Extracted data entries
┌──
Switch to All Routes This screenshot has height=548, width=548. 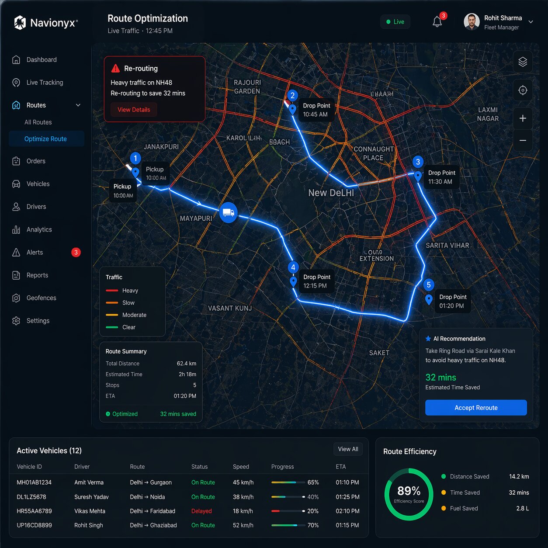[38, 122]
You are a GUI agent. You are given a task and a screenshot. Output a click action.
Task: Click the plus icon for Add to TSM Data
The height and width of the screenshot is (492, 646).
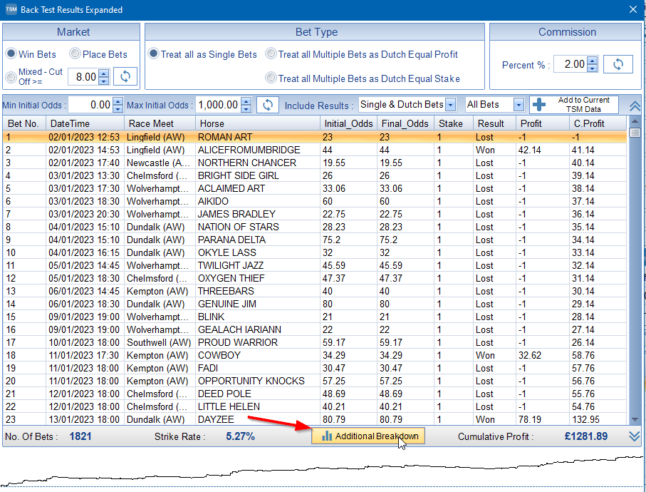(x=539, y=105)
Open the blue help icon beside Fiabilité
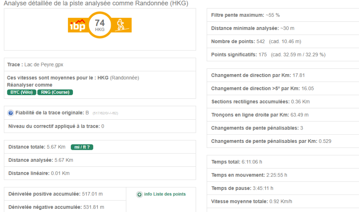 (11, 113)
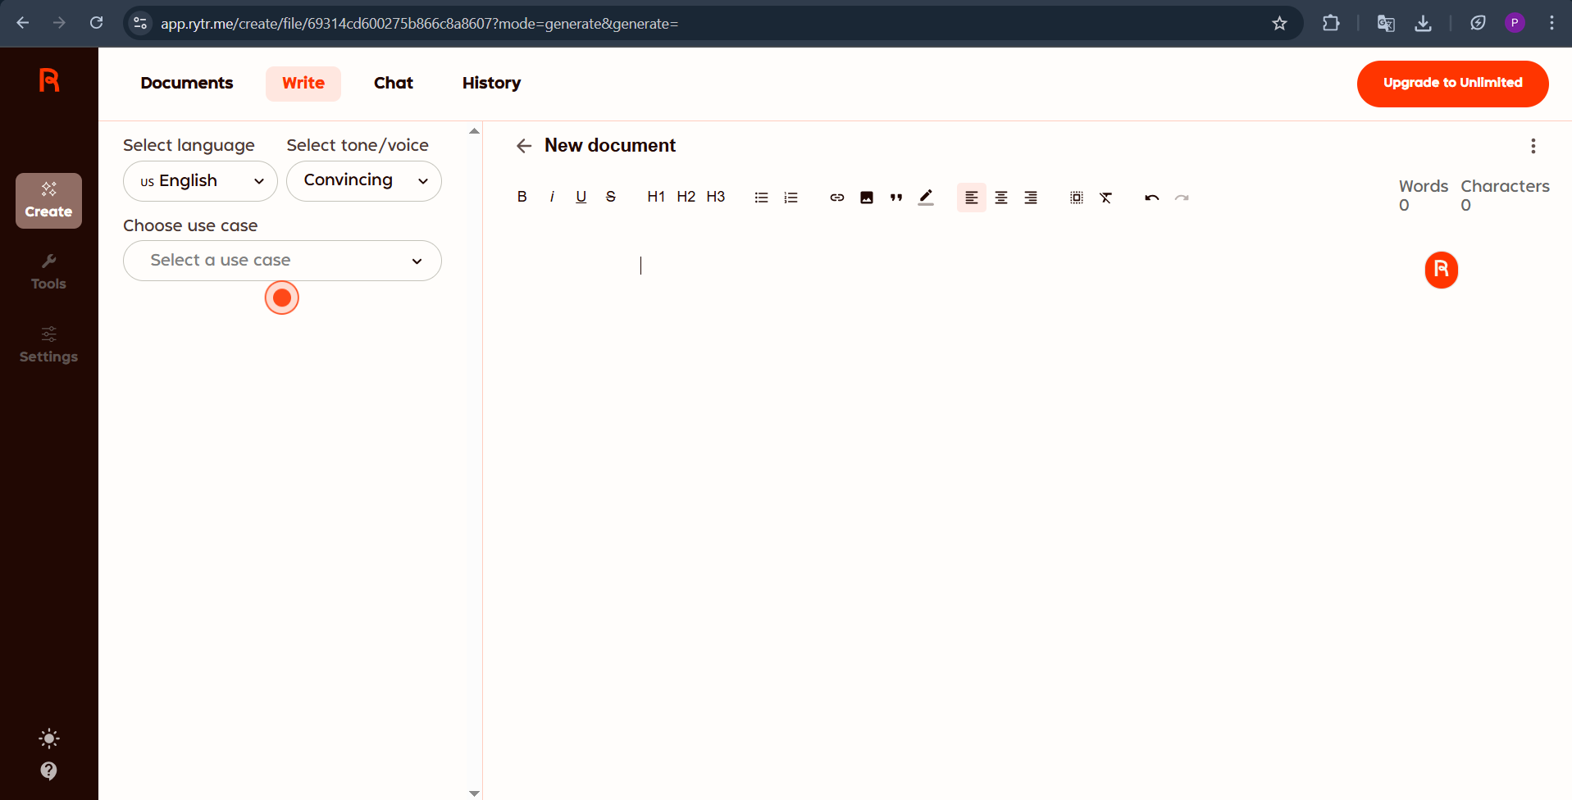
Task: Insert an image into the document
Action: click(866, 198)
└──
**Work order**
Give back only the lines from the one that carries "Task: Click the plus icon for Add to TSM Data" through the final line above, both included. Drop all pictures.

**Solution to this exercise**
Task: Click the plus icon for Add to TSM Data
The height and width of the screenshot is (492, 646).
(x=539, y=105)
Open the blue help icon beside Fiabilité
 (11, 113)
Task: Insert an image into the document
Action: click(866, 198)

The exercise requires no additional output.